Consegne =
• a. Secondo il testo su Palermo, in quali anni fu costruita la Cattedrale?
• b. Ricopia senza modifiche un passo del testo su Palermo: parti dalle parole "I Quattro Canti e" e fermati dopo le parole "II, III e IV.".

Cattedrale di Palermo




Attraversiamo Villa Bonanno, giardino con alte palme per raggiungere la Cattedrale di Palermo, simbolo della città. Costruita tra 1179 e 1185 sulla vecchia moschea (e prima un tempio pagano), è un altro monumento Patrimonio Unesco. I normanni crearono un edificio semplice, ma poi fu modificato nei secoli. Dall’esterno puoi leggere tutte queste modifiche, come se fosse un libro d’arte. La parte absidale è quella più originale, poi c’è il portico gotico-catalano, le slanciate torri gotiche e la cupola settecentesca. Anche l’interno è stato stravolto: è in stile neoclassico, bianco e quasi asettico. Da notare le cappelle laterali, tra cui quella di Santa Rosalia e l’altare con la tomba di padre Pino Puglisi, ucciso dalla mafia nel 1993. Poi vedi ha una meridiana solare che mi ricorda Bergamo Alta (ma c’è anche a Catania). A pagamento visiti le tombe reali con Ruggero II e Federico II e le terrazze del Duomo.
I Quattro Canti e Piazza Pretoria




Continuando sulla strada tra negozi e bar arrivi in Piazza Bologni, con la statua di Carlo V (magrissimo); proseguendo ecco i Quattro Canti, scenografico punto focale del centro storico di Palermo. Le due vie principali si incrociano con edifici barocchi ai quattro angoli, praticamente identici; cambia solo la fontana alla base (rappresentante le 4 stagioni) e le 4 statue dei re spagnoli di Palermo: Carlo V e Filippo II, III e IV.

Voci del dataset =
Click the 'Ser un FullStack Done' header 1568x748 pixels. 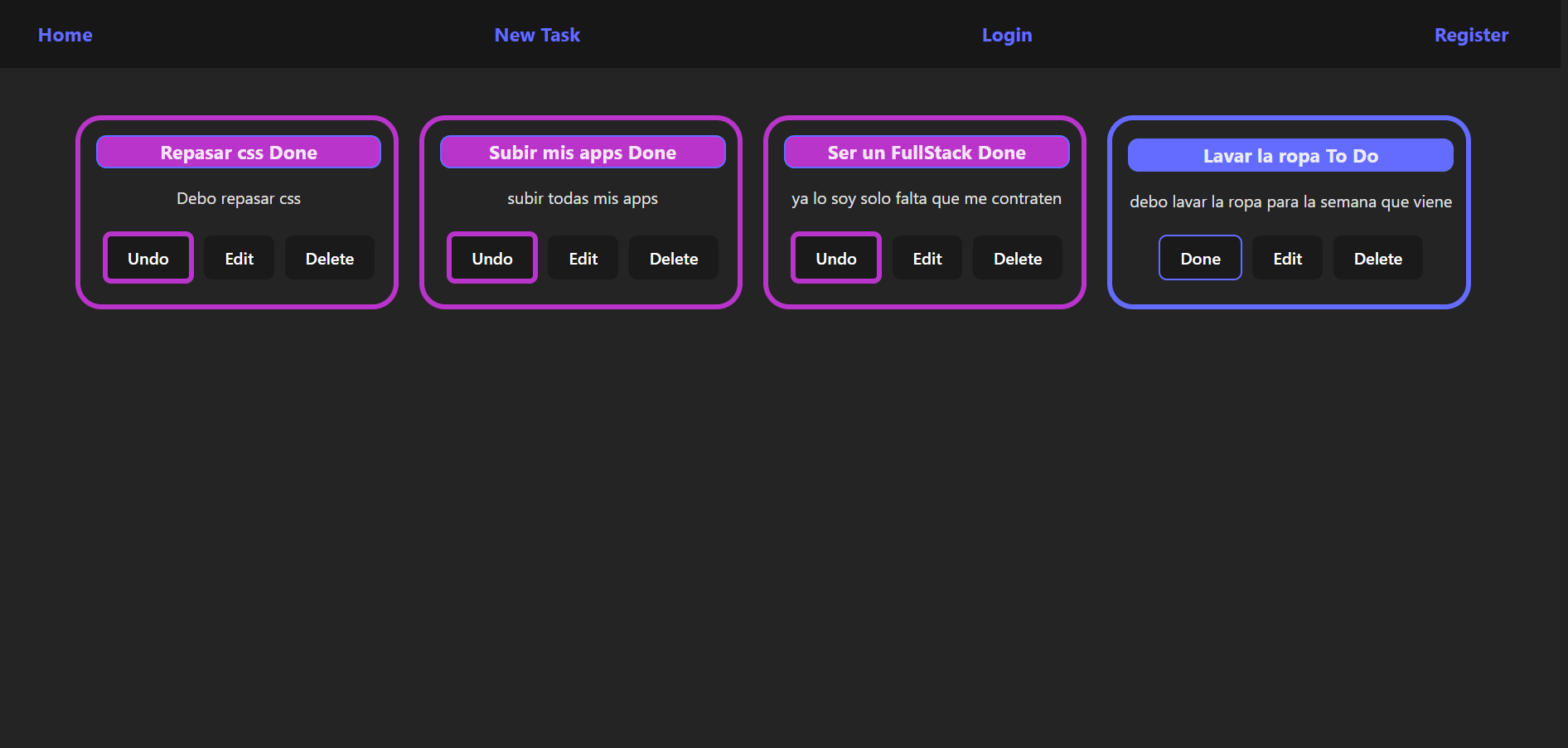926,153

* * *

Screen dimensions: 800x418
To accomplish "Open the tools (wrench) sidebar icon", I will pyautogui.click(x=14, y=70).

* * *

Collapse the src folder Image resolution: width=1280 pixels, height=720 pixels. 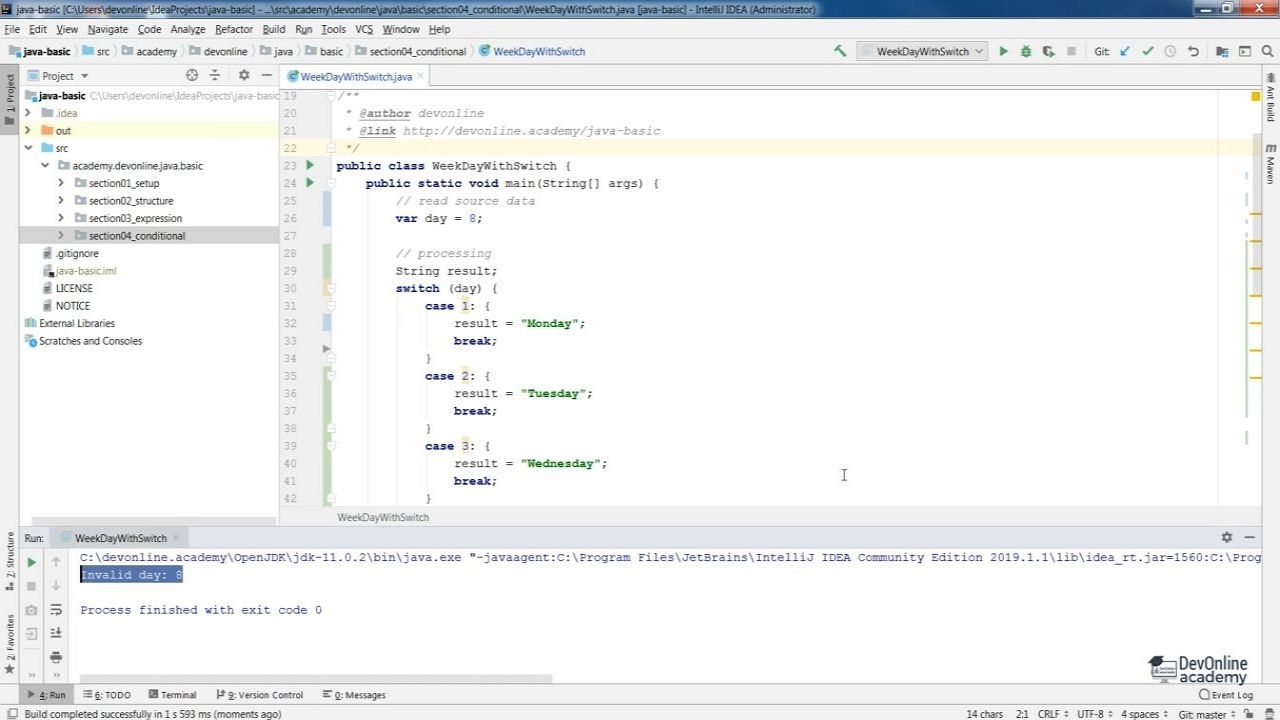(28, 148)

Soluzioni =
• a. Tra il 1179 e il 1185.

• b.
I Quattro Canti e Piazza Pretoria




Continuando sulla strada tra negozi e bar arrivi in Piazza Bologni, con la statua di Carlo V (magrissimo); proseguendo ecco i Quattro Canti, scenografico punto focale del centro storico di Palermo. Le due vie principali si incrociano con edifici barocchi ai quattro angoli, praticamente identici; cambia solo la fontana alla base (rappresentante le 4 stagioni) e le 4 statue dei re spagnoli di Palermo: Carlo V e Filippo II, III e IV.